2012, February 24., Friday:
I bought a ticket in the Friday wine lottery at work (which I usually don’t), and won a bottle of quite expensive red wine. When I came home, I learned that Ole also bought a wine lottery ticket, and that he also won. What a coincidence! By the way, the date is easy to remember, as it is Ole’s birthday. Another coincidence. Then both of us took the bottles out from our backpacks and – blimey – it was the same brand of wine!
It was A Statistical Miracle!
In my original blog post I stated that it would have been a statistical miracle if this post had anything to do with knitting.
Then Tartu happened.
The previous week I joined the Nordic Conference in Mathematical Statistics, NORDSTAT2018. I was invited to give the talk “How to build confidence” in a session about teaching statistics, and spent most of my leisure time to prepare for my talk.
Preparing time aside, since I have a Popular Science grant from the Norwegian Research Council to develop this blog, I did find time to visit the yarn shop across the street, and started filling up my generously large suitcase.
However, Google had told me there was yet another yarn shop in Tartu, Aardla Kaubandus.

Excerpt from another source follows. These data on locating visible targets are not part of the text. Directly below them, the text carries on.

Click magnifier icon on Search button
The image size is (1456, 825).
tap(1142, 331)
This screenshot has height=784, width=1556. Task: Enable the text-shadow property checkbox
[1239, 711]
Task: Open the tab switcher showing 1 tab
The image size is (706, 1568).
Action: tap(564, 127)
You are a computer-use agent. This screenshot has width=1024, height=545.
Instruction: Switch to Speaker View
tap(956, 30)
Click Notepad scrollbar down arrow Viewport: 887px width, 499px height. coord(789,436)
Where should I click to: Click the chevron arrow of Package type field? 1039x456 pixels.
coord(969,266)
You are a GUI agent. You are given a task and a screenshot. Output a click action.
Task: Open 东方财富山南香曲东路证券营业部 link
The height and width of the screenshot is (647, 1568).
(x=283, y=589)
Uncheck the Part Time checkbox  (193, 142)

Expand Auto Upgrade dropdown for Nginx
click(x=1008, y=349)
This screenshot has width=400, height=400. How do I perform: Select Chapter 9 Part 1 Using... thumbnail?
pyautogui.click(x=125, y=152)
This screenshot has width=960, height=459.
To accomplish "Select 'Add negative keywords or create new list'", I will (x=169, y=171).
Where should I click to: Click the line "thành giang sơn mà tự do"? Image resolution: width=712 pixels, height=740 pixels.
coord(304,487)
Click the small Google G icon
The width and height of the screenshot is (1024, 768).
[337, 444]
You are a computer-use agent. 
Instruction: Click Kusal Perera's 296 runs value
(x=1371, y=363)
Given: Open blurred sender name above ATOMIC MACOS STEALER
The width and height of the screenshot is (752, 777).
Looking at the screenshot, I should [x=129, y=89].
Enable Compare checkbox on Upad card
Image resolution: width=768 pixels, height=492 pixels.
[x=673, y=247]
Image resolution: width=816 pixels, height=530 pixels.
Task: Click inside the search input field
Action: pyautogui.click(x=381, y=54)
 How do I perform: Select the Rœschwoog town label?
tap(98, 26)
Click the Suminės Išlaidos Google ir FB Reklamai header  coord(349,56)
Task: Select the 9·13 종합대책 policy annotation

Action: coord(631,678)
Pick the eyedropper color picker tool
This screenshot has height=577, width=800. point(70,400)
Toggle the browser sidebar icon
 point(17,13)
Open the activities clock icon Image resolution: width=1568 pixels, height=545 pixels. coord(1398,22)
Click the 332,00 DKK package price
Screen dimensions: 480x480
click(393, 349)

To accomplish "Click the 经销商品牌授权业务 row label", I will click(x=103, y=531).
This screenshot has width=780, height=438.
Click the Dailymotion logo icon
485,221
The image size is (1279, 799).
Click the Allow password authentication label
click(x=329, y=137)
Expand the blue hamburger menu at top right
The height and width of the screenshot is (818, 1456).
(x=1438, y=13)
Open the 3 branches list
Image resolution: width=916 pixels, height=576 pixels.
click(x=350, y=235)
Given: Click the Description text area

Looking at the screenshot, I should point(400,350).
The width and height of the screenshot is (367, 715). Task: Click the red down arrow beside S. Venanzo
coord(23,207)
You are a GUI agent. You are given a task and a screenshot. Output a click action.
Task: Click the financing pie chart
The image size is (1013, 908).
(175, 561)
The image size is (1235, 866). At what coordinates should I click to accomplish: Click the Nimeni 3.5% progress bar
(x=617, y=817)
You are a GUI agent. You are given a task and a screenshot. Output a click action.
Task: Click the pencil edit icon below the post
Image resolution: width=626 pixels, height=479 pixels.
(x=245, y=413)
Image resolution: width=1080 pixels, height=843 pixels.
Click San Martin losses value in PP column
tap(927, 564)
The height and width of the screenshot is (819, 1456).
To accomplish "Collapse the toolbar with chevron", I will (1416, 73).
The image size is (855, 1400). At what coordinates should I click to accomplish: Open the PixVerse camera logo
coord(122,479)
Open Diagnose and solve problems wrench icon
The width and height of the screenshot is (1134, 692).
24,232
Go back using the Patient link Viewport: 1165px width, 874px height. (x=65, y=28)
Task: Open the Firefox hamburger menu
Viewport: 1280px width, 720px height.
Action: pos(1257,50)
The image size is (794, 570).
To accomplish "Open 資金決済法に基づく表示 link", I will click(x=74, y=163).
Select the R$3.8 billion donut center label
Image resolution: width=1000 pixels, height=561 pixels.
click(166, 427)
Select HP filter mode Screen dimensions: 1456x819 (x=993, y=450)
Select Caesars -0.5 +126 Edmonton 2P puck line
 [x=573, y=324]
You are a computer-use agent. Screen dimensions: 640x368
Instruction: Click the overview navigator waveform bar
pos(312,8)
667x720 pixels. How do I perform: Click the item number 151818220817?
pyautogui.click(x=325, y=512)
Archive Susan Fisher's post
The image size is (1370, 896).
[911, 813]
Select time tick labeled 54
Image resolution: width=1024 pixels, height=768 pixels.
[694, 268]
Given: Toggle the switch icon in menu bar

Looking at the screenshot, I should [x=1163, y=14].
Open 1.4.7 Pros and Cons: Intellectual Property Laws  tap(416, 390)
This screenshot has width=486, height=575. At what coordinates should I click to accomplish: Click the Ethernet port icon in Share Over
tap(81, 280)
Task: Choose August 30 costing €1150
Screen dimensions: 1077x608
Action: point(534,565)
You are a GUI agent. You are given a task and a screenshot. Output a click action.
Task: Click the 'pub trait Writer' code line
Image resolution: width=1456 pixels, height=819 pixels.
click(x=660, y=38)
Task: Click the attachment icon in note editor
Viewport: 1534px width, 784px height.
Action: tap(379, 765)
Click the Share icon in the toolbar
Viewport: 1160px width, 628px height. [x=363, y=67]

So, with 53 minutes to spend at the last day of the conference, I taxied in a hurry to the most unlikely yarn shop venue, and found it hidden in the backyard of a dental clinic, with one lady at the counter and just one customer in addition to me, jogging in with my NORDSTAT nametag around my neck. (Knitters: This is a hidden gem! If you are in Tartu, visit this place!)
The place was simply packed with wonderful yarn! While i swirled around in the small room, trying to get an overview of the treasures (and grinning like an idiot), the other customer asked with a smile: -So, you’re at NORDSTAT?
I was really confused. I mean, which regular yarn customer in a backyard yarn shop would be familiar with this conference in mathematical statistics? Replying to my baffled expression, she added -I’m a statistician, too.
Now, it is my turn to turn around to you, dear readers:
-What are the odds?!
Anastassia, this blog post is inspired by our unexpected meeting and our talk (it turned out we had much more in common than our occupation and yarn love) when you kindly gave me a ride back to the conference you didn’t attend yourself. Now that we have met once, out next meeting will less likely be a random one. Thank you for making my day!
And to the rest of you: Keep enjoying the statistical miracles of life!
I so appreciate having contributed to illustrating statistic miracles ?
I am also glad you did! And how miraculous that you tagged me in your beadknitting picture exactly when I wrote the original blog post! Looking forward to your KNITWORK18 knitting festival in October!